Bickerton preached that it doesn’t have to be this way, and he attributed church decline in part to people letting the polarization of the wider culture divide the church. He urged United Methodists to discover once again what it means to be “a beloved community.”

He suggested framework for building a beloved community could be found in an 1850 edition of the Book of Discipline — a far smaller volume than the Book of Discipline is today. Back before it became a book of legislation, he said, the Discipline mainly called Methodists to a lifestyle. The old Discipline contained a section with the title, “The Necessity of Union Among Ourselves.”

The section urged Methodists to speak freely with and pray for each other, to defend each other’s character, to never depart without prayer and to not despise each other’s gifts.

“The reality stated is simple, yet profound: If we are united, we are strong,” Bickerton said in summary. “But if we’re divided, we will destroy ourselves, kill the work of God we have been called to, and do irreparable harm to vulnerable souls.”

He pointed to the Rev. Shuler Sitsch, a pastor in the Texas Conference, who is bringing together United Methodists who formerly attended congregations that disaffiliated.

“They are building a spirit of community out of their brokenness, and they’re feeling like a new United Methodist family,” Bickerton said.

Sitsch is not alone in building something new where once there was loss. The Texas Conference is being reshaped after seeing 294, or nearly half of its 598 churches, disaffiliate last year.

But the people who remain are reclaiming their presence in The United Methodist Church, said Bishop Cynthia Fierro Harvey, who has led the Texas Conference since January.

The conference is currently starting multiple new faith communities, she said.

“In most cases it is the laity who are planting their feet firmly and leading the way to faith communities meeting in schools, homes, event venues, churches that were previously closed and even barns,” she said. “We have also been blessed by the generosity of ecumenical partners who have opened their church doors for United Methodist worship.”

She said she is seeing holy moments and sacred surprises from small rural communities to larger cities.

Bickerton began his address sharing the story of his own conversion to Christianity at church camp after experiencing a season of bullying as a teenager. The experience found him forming relationships with peers who built him up, gave him a sense of hope and ultimately helped lead him to offer his life to Christ.

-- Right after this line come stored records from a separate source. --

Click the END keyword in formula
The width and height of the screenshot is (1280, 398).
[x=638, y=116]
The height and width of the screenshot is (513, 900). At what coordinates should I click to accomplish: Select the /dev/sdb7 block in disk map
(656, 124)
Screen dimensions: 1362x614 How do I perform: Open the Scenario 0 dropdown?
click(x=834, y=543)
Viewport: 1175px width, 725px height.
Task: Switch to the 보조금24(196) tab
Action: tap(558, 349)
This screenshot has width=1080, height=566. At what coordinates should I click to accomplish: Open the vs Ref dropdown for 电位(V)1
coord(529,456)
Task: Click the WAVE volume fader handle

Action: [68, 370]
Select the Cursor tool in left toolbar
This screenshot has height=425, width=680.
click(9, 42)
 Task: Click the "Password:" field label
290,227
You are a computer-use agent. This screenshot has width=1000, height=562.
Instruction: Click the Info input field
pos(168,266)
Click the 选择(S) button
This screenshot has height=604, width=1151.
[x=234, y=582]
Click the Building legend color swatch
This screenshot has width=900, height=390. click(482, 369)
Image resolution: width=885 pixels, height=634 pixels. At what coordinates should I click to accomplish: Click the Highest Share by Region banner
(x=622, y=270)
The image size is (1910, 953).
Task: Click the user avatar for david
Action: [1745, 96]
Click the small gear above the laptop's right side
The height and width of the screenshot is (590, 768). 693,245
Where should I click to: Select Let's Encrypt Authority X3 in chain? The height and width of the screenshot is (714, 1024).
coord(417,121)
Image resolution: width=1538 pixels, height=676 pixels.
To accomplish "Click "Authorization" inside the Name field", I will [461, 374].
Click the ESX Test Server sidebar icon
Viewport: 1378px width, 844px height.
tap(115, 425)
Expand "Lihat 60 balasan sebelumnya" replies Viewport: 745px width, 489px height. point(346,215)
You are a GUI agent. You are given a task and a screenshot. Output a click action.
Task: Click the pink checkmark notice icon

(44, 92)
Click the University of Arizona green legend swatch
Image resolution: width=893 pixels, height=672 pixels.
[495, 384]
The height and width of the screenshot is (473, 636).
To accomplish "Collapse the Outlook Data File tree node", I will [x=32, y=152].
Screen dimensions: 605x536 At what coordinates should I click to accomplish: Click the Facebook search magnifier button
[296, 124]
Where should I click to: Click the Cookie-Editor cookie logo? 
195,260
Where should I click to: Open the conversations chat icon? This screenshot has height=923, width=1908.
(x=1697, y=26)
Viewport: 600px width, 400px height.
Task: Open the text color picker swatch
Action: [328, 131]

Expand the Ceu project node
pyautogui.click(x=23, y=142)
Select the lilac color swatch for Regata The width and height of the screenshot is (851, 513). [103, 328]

That kind of joy he found at church camp deserves to be shared, he said, and an old church camp song that’s now in the United Methodist Hymnal shows the way. “It only takes a spark, to get a fire going,” he recited. “And soon, all those around, can warm up in its glowing. That’s how it is with God’s love … You want to pass it on.”

The hymn, he said, offers a simple statement of faith and a firm belief.

“God’s not through with us yet,” Bickerton said. “We can be the architects of a renewed, revived and reclaimed United Methodist Church.”